Warm Leatherette

Abe Odedina
April 8, 2020
Abe Odedina, Warm Leatherette, 2019. Acrylic on plywood, 122 x122 cm
Abe Odedina, Warm Leatherette, 2019. Acrylic on plywood, 122 x122 cm

Abe Odedina’s Warm Leatherette is an uncanny tableau, familiar and alien at once. On its surface – and when it comes to painting, what else is there? – we observe a girl. Sofa. Table, LP. A bottle, and two glasses. 

 

These signifiers are eminently legible, not least for art historians; the trope of young-woman-supine, for instance, is as entrenched in classical painting as any subject. ‘It speaks to tradition’, says the artist, but also ‘underlines the fundamental nature of waiting’. However tempted we might be to project, say, the Urbino Venus onto Odedina’s subject, its primary pulse is universal. ‘Let’s be absolutely blunt about this. Something about a tryst, about an encounter someone’s waiting for – whether that’s her or the observer – there’s a longing.’

 

For the artist, any nod to classicism is a playful one: ‘the real power of objects is that we invest our lives in them. It’s not the material value – it’s the cultural value, which we always have invested in these objects.’ Riffing on the dense layering of coded message in symbolist painting, Odedina rather grounds his references in the here and now – ‘it’s important that you can make sense of [my symbols] yourself’ – while harking back to the visual language’s heritage.

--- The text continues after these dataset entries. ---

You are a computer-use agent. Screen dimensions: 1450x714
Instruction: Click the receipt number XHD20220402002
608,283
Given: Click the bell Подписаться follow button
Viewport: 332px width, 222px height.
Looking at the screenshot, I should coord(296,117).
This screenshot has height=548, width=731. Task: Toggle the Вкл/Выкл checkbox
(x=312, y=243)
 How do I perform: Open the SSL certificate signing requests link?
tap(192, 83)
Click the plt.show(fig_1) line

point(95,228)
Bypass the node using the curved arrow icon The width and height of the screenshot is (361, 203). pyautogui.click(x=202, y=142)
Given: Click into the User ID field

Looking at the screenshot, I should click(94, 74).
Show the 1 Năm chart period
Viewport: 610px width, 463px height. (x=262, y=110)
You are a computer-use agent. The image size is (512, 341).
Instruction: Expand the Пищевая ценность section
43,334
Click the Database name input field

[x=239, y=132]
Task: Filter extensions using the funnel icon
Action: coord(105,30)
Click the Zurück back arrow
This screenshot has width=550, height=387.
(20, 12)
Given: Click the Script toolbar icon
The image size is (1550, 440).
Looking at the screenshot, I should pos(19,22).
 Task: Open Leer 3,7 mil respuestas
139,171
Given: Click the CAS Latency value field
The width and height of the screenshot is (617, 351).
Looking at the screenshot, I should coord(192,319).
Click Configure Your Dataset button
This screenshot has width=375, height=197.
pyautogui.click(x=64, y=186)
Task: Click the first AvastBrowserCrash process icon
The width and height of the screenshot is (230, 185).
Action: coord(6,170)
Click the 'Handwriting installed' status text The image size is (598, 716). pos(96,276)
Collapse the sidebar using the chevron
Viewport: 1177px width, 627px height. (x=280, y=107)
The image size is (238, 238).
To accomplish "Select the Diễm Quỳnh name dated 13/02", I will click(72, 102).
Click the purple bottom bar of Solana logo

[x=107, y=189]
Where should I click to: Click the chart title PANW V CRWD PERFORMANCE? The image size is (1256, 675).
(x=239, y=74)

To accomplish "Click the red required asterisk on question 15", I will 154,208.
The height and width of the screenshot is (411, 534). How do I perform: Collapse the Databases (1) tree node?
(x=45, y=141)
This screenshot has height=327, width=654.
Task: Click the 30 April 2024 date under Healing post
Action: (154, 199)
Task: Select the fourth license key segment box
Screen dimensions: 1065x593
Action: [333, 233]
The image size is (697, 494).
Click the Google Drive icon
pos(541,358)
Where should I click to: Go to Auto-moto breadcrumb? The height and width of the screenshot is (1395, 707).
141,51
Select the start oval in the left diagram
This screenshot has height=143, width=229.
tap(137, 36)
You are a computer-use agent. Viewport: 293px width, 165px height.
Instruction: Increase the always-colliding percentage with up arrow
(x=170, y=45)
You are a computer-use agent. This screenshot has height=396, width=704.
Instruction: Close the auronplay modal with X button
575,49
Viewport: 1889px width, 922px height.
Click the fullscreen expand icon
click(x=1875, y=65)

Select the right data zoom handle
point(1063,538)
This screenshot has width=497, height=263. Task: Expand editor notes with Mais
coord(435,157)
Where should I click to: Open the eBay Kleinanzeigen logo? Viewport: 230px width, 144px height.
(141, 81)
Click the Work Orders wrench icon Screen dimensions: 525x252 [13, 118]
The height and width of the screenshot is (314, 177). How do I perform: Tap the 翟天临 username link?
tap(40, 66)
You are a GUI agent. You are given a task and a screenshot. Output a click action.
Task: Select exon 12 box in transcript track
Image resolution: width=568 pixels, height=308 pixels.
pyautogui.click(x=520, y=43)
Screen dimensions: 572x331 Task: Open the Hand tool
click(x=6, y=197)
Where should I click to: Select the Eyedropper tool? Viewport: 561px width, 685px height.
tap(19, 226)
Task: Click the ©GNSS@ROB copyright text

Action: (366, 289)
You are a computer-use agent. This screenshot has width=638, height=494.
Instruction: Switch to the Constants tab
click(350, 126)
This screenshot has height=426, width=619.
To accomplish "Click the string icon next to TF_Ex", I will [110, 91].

In the melding of varied cues and reference points, Odedina’s paintings undertake their deftest strokes, layering inferences and encircling their audience in diverse implications. What else is meaning made of?

 

Take the painting’s protagonist. On the one hand, her languid proneness calls no end of instantly recognisable associations to mind. Intuitively intelligible, themes of sex, power, ambiguity and opportunity unfurl beneath our eyes. On the other, she undermines her own availability. A dash of ‘domestic menace’ joins the chorus in a pair of shears (or are they scissors?), almost ritually placed on the coffee table in front of her. Dependant on notional human hands to activate their threat, a perturbing question is posed. If she’s been waiting for you, what’s she planning to do now that you’ve arrived? 

 

‘The leatherette sofa might be where you were hoping to have an encounter.’ Then again, that hope might well be dashed. If a painting has desires, then the consequences of Warm Leatherette’s hover somewhere between romance and castration; unease and promised pleasure in equal measure. Such is life, rich with opportunity to misread signs and commit lesser or greater missteps. ‘My paintings have always been about the point of impact of life, the point at which life hits you’, explains Odedina. That thwack can come from myriad directions; if ‘life trumps art’, according to the artist, it nonetheless reflects experience while generating it – an essentially human symbiosis. Besides the scissors, a record player: ‘music is always so evocative’. Fitting, then, that the painting’s title comes from a Grace Jones song. 

 

Lifting inspiration in turn, from J G Ballard’s infamous Crash, Jones’ Warm Leatherette holds appropriately dense strata of significance for the artist. Drifting into Odedina’s formidable stable of recurring Graces, Jones joins the Amazings and the Classicals; as he notes, ‘I’ll equally paint a man or woman to represent my experience’. While for Odedina (and much of his generation besides) the song was part of early adulthood’s soundtrack, its real anchor is buried deeper still. ‘The Grace Jones version was released in 1980, but the primary memories evoked aren’t from the 1980s [for me]. What those words – ‘warm leatherette’ – do, is take me back to even earlier memories. The scene of so many childhood and teenage dramas were the leatherette sofas we had in most Nigerian houses. 

 

‘[On those sofas] you were always waiting for something. I have memories of my mother sitting down and us dancing to entertain her. It becomes like a theatre.’ In Warm Leatherette, then, the convergence of seen and seer is compounded by the subject’s steady outward gaze, projecting herself into our world while pulling us into hers. Despite remaining the painting’s primary focus, her perch on that fabled leatherette seat casts her into the sphere of audience rather than – or as well as – actor. ‘She’s looking at us. What is the drama? That’s never decided.’ And what does that make the viewer – watching, or watched?

 

For his part, Odedina’s as interested to speculate as any of us. Noting of his process ‘I observe the story developing’, the artist is characteristically resistant to the idea that his Warm Leatherette depicts anything fixed enough to be interpreted rightly or wrongly.  On the contrary, ‘I like the idea of trying to distil poetry from the rational’, he says – and there’s less to separate the two than we might imagine. Subject and object, tryst and terror, fact and fiction; these categories exist largely in name only. ‘In reality, it’s a lot more tremulous [than we’d like to think].’